[Source records]:

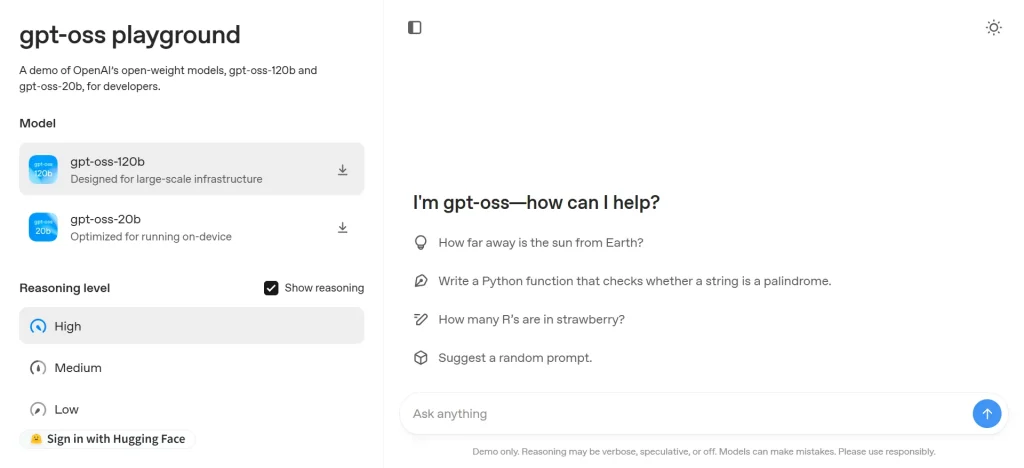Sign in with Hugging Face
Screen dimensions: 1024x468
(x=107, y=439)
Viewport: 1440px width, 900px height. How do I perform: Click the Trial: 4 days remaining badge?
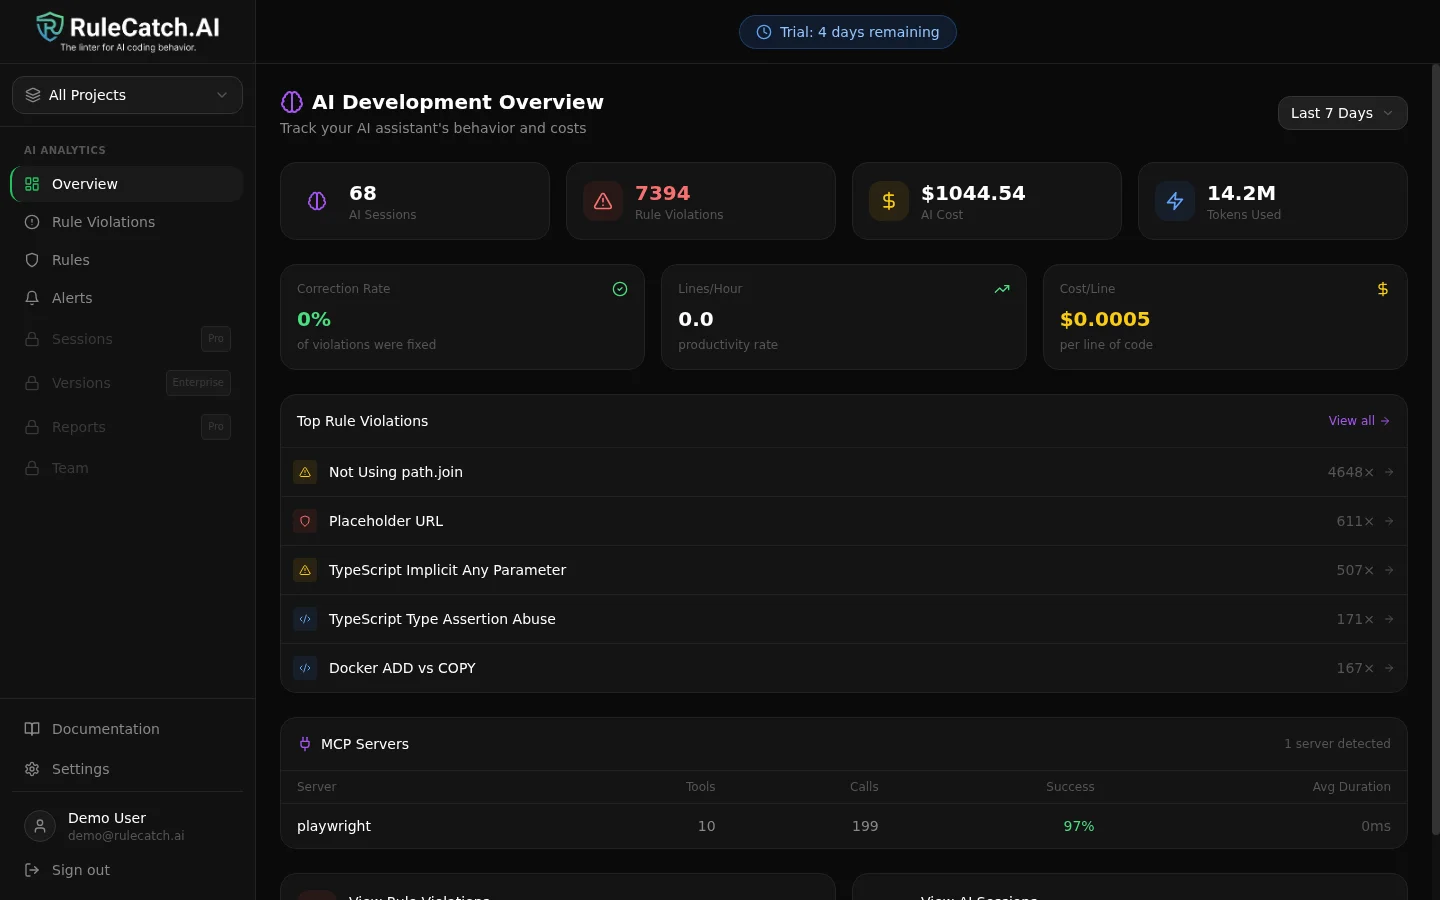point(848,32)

[What you are asked to do]: All that should appear in the response is the run of lines from the one with "Viewport: 1440px width, 900px" through the final line of the records, restated exactly, with pictures omitted.

[Exercise answer]:
Viewport: 1440px width, 900px height. How do I perform: Click the Trial: 4 days remaining badge?
point(848,32)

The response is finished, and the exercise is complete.